I understand what you are saying, BUT look at the second link that i posted.. that is a link to a CIS system for a C88. i wold assume that if that company sells a CIS system for a C88, then i wouldnt have issues buying ink from them to FILL that system.


----------



## charles95405 (Feb 1, 2007)

Just from being around this biz for several years, I would never, ever buy cis and ink from different sources. When you have a problem...and someday you will...each will blame the other. Problems are not a frequent occurring events but they do happen.


----------



## lindsayanng (Oct 3, 2008)

I agree with that.. but WHERE is a good place to purchase them from? this is what i am confused on.. that store i liked to (conde) sold the set AND the ink, but i also found some stuff through alpha, i just have no clue


----------



## charles95405 (Feb 1, 2007)

Conde is a bigger player...I think, I have had very good contacts with Conde, but have never purchased anything from alpha..


----------



## lindsayanng (Oct 3, 2008)

well, the other place that i have been emailing with was DYESUBINKS.COM

They have package deals where i can get the CIS package that comes WITH inks for a pretty good price. 

see the C88 Easy Flow Plus and tell me what you think abotu that:
Bulk ink system deals for inkjet sublimation


----------



## BigSexyJohn (May 22, 2008)

> BobbyLee:A printer with pigment inks you would print to transfer paper and then press it on. the c88 would work for it. Its basically for use with heat transfer paper. Also you can get them super cheap at the epson outlet and they come with the pigment ink cartidges. Here is a link for the outlet Clearance Epson Just Arrived - Epson Clearance Center - Epson America, Inc. . I think they have them for around $40 alot of the times there.


Thanks for pointing that out. I've been under the impression that I could use sublimation ink on cotton blend shirts. Thereby only needing one printer. But like Lindsay may end up with 2 printers!

The Epson Claria ink is good then?


----------



## BigSexyJohn (May 22, 2008)

Just been over to Epson Australia which is pretty crap compared to the U.S.A site, but the American site doesn't do delivery outside the 50 states! They got R290 factory seconds at Au$77 but the ink is way dearer than the U.S.A site! Try Au$99 the set! At least the R290 comes with Claria ink. So for that plus delivery I may as well grab one. Now all I need is transfer paper...


----------



## Cjoe Design (Jun 3, 2008)

I started out about 6 years ago with the c80 or c88 cartridge sublimation system. It was very reliable (but expensive ink per page) I upgraded to a couple 1280s with a bulk system wich dropped my cost per shirt drastically. After a few years I started to get more and more clogging issues. I now own the 4880 cartidge system. I have the advantage of both systems. I would never have forked out the dough years ago but now that I have a viable business, it is nice to just go to print something and not have to deal with any headaches.


----------



## lindsayanng (Oct 3, 2008)

So it seems that the overall consensus is to get the refillable cartidges this way i can buy bulk in for it, but still have the reliability of the cartridge.. That is what i was thinking to begin with.. Now, for the ink to fill the cartridges, can you buy bags? or bottles? or both?


----------



## Cjoe Design (Jun 3, 2008)

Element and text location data

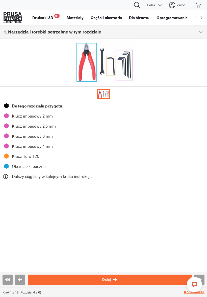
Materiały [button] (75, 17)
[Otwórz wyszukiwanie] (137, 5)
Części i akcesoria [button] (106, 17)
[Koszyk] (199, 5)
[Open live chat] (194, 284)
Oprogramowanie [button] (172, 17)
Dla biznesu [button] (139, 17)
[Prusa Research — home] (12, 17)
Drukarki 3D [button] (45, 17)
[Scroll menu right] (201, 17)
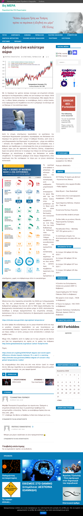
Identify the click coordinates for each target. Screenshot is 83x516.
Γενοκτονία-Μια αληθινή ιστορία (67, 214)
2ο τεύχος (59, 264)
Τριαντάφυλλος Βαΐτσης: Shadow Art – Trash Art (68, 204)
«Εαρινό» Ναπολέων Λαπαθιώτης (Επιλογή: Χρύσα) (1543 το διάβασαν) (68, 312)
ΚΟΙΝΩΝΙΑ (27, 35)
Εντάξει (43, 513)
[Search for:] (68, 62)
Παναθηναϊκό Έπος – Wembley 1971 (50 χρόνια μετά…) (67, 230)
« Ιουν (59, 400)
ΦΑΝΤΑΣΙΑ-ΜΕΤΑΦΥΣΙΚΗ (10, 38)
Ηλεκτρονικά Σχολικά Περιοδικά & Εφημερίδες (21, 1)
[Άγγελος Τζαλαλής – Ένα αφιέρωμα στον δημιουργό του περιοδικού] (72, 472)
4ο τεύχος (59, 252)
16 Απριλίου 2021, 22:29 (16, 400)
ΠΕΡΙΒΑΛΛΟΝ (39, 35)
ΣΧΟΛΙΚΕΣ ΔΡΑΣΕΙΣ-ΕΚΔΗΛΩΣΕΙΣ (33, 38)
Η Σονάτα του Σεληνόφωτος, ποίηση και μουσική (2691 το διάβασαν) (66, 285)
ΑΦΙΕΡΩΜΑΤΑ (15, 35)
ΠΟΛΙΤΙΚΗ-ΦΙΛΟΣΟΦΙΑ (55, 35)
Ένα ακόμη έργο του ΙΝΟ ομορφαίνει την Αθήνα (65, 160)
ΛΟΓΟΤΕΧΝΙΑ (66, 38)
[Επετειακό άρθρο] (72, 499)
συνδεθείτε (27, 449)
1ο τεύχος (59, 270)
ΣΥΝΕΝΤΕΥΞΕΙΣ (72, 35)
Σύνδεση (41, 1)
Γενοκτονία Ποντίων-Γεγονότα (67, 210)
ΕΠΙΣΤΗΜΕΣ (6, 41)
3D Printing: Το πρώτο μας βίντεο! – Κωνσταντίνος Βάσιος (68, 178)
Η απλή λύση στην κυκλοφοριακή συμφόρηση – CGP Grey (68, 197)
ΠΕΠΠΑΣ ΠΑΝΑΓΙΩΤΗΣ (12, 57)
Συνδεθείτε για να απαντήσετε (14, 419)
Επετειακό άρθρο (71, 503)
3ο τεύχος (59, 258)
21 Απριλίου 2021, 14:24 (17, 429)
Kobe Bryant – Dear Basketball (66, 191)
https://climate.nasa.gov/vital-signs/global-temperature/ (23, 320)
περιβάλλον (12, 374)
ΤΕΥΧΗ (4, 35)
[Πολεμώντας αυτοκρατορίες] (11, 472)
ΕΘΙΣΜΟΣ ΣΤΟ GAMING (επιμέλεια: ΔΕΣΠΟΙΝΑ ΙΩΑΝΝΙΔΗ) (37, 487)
==
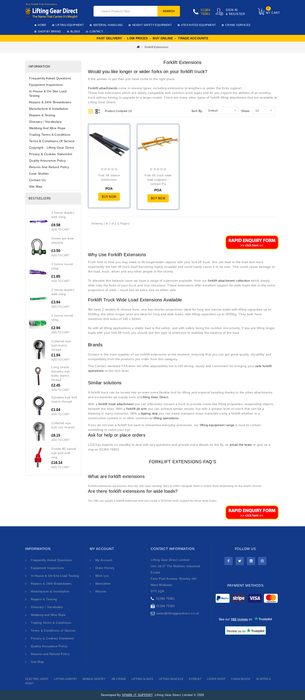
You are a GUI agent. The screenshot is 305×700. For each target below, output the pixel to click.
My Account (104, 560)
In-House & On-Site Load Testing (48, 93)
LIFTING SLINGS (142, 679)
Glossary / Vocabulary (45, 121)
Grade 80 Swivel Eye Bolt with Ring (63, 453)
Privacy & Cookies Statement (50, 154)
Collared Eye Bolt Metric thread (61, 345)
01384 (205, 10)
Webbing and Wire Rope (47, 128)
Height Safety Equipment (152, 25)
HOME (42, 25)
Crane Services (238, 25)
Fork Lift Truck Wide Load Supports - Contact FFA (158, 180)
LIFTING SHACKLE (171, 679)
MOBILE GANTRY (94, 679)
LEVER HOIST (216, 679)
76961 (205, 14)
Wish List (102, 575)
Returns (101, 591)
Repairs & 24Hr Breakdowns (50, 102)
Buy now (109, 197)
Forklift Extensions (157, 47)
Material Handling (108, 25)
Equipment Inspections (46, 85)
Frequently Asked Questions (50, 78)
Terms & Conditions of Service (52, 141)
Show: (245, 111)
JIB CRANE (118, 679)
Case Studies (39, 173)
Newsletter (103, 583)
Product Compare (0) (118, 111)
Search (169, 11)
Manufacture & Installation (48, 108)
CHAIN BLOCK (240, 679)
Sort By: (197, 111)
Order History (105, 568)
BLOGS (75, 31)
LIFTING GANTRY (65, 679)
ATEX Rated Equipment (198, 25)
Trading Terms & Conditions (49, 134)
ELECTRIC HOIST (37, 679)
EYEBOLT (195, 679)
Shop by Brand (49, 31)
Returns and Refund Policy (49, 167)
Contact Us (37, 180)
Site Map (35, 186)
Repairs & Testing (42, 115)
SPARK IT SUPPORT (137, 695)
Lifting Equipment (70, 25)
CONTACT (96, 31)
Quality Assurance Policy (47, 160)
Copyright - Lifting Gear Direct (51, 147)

- WORK INSTRUCTIONS
List each distinct username that heads a post in the forum thread on ink systems, in order of first appearance. These records were drawn from a source unrelated to the text above.

- RESULT
charles95405, lindsayanng, BigSexyJohn, Cjoe Design